# EXERCISE INPUTS
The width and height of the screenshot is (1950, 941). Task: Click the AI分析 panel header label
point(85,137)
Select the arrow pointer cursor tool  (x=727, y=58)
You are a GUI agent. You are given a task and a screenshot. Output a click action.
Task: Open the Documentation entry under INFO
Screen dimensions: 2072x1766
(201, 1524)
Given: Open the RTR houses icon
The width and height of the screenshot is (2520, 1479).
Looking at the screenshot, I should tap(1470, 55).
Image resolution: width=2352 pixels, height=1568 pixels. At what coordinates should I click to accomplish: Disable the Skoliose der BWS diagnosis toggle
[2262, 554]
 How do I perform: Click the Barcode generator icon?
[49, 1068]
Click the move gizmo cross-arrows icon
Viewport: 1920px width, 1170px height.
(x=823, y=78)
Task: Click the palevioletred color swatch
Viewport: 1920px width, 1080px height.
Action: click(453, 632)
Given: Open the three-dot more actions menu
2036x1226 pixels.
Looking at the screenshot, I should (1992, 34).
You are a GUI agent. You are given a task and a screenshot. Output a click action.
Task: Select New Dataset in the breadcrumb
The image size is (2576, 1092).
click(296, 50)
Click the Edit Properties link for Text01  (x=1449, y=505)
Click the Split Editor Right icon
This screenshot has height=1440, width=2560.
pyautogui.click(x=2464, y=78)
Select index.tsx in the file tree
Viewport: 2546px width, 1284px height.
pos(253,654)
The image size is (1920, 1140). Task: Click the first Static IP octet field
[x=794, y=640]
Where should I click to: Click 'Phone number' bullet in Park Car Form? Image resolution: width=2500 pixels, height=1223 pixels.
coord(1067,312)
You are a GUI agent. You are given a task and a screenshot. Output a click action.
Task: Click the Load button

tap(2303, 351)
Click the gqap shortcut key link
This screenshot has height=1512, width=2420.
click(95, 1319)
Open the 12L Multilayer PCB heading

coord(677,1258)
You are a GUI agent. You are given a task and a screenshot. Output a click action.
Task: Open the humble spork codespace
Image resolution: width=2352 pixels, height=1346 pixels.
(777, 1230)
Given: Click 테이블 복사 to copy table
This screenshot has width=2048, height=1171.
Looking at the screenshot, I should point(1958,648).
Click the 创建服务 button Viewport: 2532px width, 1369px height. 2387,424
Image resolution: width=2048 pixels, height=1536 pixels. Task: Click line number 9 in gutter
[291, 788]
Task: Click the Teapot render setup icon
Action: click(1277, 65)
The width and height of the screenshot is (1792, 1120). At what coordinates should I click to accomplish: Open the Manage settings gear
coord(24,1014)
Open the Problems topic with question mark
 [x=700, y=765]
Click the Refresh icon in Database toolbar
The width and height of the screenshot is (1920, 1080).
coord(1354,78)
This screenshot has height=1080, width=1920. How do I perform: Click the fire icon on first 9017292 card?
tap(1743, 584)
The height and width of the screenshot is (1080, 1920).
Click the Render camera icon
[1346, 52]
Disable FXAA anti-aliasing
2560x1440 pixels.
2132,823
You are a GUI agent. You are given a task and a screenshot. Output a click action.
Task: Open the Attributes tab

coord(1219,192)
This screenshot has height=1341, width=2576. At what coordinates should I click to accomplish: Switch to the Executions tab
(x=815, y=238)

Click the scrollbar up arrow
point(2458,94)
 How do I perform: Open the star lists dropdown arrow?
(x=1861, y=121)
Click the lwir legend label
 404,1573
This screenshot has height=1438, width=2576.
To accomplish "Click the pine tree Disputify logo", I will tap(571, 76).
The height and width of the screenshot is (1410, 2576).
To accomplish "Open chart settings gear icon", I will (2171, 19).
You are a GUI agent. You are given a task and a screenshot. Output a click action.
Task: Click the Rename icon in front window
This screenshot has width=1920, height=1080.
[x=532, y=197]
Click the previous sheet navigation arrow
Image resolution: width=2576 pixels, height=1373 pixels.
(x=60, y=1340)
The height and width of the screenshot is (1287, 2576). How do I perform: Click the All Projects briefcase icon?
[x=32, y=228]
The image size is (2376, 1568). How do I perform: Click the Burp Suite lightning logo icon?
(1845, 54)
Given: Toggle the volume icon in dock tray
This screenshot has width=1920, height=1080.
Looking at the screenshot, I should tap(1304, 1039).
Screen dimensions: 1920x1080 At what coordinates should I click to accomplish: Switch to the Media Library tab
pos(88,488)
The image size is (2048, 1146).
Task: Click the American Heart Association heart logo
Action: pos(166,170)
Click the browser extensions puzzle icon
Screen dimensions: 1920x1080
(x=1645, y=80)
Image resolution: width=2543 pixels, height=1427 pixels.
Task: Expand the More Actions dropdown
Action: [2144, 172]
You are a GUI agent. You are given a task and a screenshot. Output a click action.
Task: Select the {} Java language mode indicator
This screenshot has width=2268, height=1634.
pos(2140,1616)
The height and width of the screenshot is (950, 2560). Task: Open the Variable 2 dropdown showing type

# BRIEF
Within the records, in how many lines does the string "will" occur? Give the number and no other text.

# WRITTEN SOLUTION
2